Today when they sit back and remember, they wonder what they have been doing all these years. And the husband’s perspective is, “I have always been like this; I don’t know what her problem now is.” The man doesn’t notice that the situation has changed. Children have finished studies and have now gone away, the sister-in-law/brother-in-law have their own families, and the mother-in-law – with whom she had a sense of comfort – has died.

Now when this lady sits back at home, she realises, “This man doesn’t talk to me, I am just like a piece of furniture for him,” and all the past pent up things come to the front. I ask the husband, “What gift did you last buy for her?” and he says, “She has all the household money, she can buy whatever she wants. What will I buy?”

Such population is huge. By social parameters, these are happily married, content people. Today I am glad to see that the husband comes to me and says, “If you guide me and tell me what makes her happy, I am ready to do that.” Most men have seen their role conventionally as being a provider, and that whatever a woman needs is mostly materialistic. Their own understanding of a woman’s emotional needs is very limited. 
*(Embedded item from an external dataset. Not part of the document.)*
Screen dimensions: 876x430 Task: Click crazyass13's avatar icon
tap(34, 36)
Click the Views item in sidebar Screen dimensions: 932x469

- Salony Priya, counselling psychologist 

It’s generally a sense of value and respect that women are seeking in their marriages. Most married women feel that they end up being taken for granted after a few years of marriage. Married couples feel most happy when they feel important in the relationship.

A lot of younger educated working women, already satisfied with their careers, want husbands to respect their individual views, take their opinions in all matters including financial. The general stereotype of a woman who doesn’t understand finance is changing and being challenged.

Why do people engage in adultery?

The reasons will always be emotional and social. But the Internet, social networking, easy access and cheap international calling rates are very critical factors that have made adultery very possible. Twenty years ago you could have fantasised about your college mate, but what was the possibility of your access to him? For most of the adultery happening today, the medium is the Internet. And most spouses catch their partners in adultery through mobile phones or the Internet. People are becoming tech-savvy and many have a separate email ID that they use for their extramarital affairs. And sooner or later the spouse finds it.

Have you had cases where the man or woman has had an affair and broken it off and the couple is getting back together? Do you think a marriage of 15-17 years should break up because of sexual non-exclusivity?

In our communities, sexual exclusivity is still a very big part of marriage and marriage is all about commitment. The partnership of sexual intimacy is a core part of Indian marriage. There certainly are factors like social compatibility, social status and social responsibilities, but beyond that the complete possession of the person as a sexual partner is a very integral part of our marriages. By instinct, a man is not monogamous, but the institution of marriage has made him so. The social institution of marriage is based on the expectation that one’s emotional and social wisdom will be much higher than the sexual urges.

We are trying to connect sex, love and marriage. In the 1960s, it was marriage, love and then sex. In the ‘70s it became marriage, sex and then love. In the ‘80s it became love, marriage, sex. In the ‘90s it became sex, marriage and then love. Now it is sex, love – not necessary, it fades away, and marriage, who needs it?

People feel, “I don’t need a child, I don’t need the baggage. I am happy with my career and my body needs sex, so just like I can go and have a pizza, I can go and have sex.” And there are a lot of such relationships; it’s just that these people have not come out and shared their stories.

Salony Priya is a counselling psychologist with 18 years of experience in training and counselling across educational institutions, social organisations, NGOs and corporates. She is the Director of UMMEED, a multispeciality positive psychology institution.